Why Choose ISMS.online for Cyber Essentials?
- Pre-mapped checklist — Every line of this checklist already exists as a tracked control in ISMS.online, so you assess against the full scheme without rebuilding it from scratch.
- Evidence in one place — Attach screenshots, configuration exports and joiner/leaver records to each control once, then reuse them for renewals, Plus audits and other frameworks.
- Scope and asset register — Capture in-scope users, devices, networks and cloud services in a structured register so the scope boundary is documented and auditable.
- Gap-to-action tracking — Every gap on the checklist becomes an assigned action with an owner and a due date, so nothing slips between identifying it and fixing it.
- Renewal-ready — The platform keeps your evidence current between annual cycles, so the next certificate is a refresh, not a restart.
- Multi-framework leverage — Cyber Essentials evidence in ISMS.online also feeds ISO 27001, SOC 2 and NIS 2 work, which is why customers progressing beyond Cyber Essentials stay on the platform.
- Trusted by thousands of organisations — ISMS.online supports companies of every size on their compliance journey, from first-time Cyber Essentials applicants to global multi-certification groups.
FAQs
Is there an official Cyber Essentials checklist?
IASME publishes the official self-assessment questionnaire (SAQ), which is effectively the assessor’s checklist. The readiness checklist on this page mirrors the same five control areas and adds the scope, cloud and Plus checks most applicants need before they reach the SAQ. Working through it first makes the SAQ a confirmation exercise rather than a discovery exercise.
How long does it take to work through the Cyber Essentials checklist?
For a small organisation with mature IT, the checklist itself takes a couple of days to walk through and complete the evidence-gathering. The gaps it surfaces are what take time: MFA rollouts, patching catch-up and BYOD decisions can each take several weeks. Most applicants budget four to twelve weeks from starting the checklist to submitting the SAQ.
Do I need a different checklist for Cyber Essentials Plus?

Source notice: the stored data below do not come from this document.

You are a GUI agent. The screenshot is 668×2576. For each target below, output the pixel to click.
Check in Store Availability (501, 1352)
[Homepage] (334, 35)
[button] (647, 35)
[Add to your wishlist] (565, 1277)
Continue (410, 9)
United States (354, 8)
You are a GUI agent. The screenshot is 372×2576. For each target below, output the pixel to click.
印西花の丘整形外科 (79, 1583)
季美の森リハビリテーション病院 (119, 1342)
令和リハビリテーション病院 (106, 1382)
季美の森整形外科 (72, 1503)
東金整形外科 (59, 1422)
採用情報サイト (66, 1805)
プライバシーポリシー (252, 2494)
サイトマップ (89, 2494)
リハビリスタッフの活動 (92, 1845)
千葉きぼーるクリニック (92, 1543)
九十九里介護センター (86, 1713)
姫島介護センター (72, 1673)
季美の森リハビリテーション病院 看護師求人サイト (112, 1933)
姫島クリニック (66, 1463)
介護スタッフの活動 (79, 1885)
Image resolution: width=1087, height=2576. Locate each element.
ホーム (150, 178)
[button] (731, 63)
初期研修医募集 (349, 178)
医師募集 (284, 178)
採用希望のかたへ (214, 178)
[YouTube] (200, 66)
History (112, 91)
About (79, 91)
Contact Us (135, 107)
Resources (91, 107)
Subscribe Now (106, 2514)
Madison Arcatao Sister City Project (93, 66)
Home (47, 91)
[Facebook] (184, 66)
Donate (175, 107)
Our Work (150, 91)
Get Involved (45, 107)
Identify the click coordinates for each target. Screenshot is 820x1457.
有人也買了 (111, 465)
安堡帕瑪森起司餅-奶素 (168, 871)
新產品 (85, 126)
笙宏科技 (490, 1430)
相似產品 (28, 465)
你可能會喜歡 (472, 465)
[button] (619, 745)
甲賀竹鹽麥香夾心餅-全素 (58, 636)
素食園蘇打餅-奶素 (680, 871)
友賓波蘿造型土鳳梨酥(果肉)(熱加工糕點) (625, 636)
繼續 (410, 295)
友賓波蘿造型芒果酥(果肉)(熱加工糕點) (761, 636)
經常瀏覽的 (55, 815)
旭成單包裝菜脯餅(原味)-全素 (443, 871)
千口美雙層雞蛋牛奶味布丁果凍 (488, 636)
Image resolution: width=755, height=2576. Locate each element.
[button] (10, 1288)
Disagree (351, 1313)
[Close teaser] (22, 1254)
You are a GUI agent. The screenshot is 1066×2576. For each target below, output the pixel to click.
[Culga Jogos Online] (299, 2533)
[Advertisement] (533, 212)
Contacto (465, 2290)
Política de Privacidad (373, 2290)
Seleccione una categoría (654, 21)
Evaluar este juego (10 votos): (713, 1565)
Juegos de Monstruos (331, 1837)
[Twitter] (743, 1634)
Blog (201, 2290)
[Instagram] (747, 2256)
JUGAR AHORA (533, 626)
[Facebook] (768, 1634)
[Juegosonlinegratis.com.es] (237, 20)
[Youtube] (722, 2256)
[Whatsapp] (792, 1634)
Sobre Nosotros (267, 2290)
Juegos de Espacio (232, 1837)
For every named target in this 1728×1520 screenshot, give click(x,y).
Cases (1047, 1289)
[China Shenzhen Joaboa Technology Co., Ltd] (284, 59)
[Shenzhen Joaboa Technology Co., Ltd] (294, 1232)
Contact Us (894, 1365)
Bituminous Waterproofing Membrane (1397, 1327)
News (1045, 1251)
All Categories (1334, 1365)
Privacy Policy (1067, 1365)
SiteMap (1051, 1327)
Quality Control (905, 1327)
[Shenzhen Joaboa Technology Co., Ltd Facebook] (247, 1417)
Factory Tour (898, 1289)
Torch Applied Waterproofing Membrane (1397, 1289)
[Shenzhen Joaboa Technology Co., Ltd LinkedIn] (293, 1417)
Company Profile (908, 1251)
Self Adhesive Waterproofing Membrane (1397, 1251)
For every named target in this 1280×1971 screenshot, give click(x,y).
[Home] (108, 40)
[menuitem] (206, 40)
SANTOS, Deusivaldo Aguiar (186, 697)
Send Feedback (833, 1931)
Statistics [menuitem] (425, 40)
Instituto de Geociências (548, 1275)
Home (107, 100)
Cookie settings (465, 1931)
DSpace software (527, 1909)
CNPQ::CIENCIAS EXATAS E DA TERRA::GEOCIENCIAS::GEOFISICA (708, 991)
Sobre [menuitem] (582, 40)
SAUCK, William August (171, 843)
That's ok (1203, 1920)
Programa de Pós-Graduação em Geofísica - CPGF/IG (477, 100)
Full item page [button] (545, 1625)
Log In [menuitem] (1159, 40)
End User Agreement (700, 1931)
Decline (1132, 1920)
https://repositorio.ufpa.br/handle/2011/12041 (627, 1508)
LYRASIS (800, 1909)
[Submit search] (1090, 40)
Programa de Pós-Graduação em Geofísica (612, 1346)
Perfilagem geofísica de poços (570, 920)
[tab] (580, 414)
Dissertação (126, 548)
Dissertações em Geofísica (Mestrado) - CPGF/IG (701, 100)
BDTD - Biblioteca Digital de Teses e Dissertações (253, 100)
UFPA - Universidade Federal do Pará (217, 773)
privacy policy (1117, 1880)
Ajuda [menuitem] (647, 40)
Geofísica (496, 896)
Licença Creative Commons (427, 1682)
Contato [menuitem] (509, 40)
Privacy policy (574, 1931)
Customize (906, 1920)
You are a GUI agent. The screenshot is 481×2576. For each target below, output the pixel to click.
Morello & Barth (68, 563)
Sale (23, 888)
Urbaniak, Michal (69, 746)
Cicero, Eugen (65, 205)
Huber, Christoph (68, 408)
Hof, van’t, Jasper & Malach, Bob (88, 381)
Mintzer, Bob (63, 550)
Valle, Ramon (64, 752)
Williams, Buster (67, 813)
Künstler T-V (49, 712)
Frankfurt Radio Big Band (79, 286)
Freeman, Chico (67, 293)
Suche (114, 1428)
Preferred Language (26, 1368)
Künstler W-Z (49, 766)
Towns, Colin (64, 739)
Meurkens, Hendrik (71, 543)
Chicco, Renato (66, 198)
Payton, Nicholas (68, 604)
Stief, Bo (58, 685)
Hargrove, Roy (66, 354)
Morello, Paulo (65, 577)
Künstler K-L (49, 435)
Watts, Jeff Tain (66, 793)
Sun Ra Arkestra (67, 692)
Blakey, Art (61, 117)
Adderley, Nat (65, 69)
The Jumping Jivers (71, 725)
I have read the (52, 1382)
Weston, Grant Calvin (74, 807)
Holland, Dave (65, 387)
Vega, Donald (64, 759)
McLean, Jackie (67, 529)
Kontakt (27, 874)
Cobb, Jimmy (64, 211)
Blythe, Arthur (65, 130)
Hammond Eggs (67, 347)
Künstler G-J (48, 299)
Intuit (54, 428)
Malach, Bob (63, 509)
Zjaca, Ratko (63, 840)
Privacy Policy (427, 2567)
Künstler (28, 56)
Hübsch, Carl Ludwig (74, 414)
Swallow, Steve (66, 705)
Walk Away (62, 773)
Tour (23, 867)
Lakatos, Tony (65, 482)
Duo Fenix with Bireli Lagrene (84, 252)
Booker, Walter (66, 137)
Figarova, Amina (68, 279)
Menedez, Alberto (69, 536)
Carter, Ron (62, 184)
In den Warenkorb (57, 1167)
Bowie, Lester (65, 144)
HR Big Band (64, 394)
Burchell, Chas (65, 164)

The five control areas are identical, but Plus adds technical audit checks: vulnerability scans, sample device testing, MFA verification by live login and email/web filtering tests. The Plus readiness section of this checklist covers the additional checks. The fastest route to Plus is to certify to Cyber Essentials first, fix anything that surfaced, then book Plus within the 3-month window after.
What is the most common reason organisations fail the checklist?
Two issues dominate: end-of-life software still in use on at least one in-scope device, and missed patches outside the 14-day window. Both are easy to fix once they are surfaced, but both can also stop an assessment in its tracks if discovered during the audit rather than during the readiness checklist.
Does the checklist apply to home workers and BYOD?
Yes. Any device used to access organisational data or services is in scope, including home laptops and personal phones used for work email. Devices used solely for voice calls, text messages or two-factor authentication are out of scope. Corporate laptops used at home must have their own host-based firewall enabled and treat the home network as hostile.
How does the checklist evolve from year to year?
IASME refreshes the question set roughly annually. Recent updates have firmed up multi-factor authentication expectations for cloud services, clarified SaaS, PaaS and IaaS responsibilities, recognised passwordless and biometric authentication, and explicitly extended the 14-day patch window to firmware. The structure of the five control areas stays stable; the detail tightens with each refresh.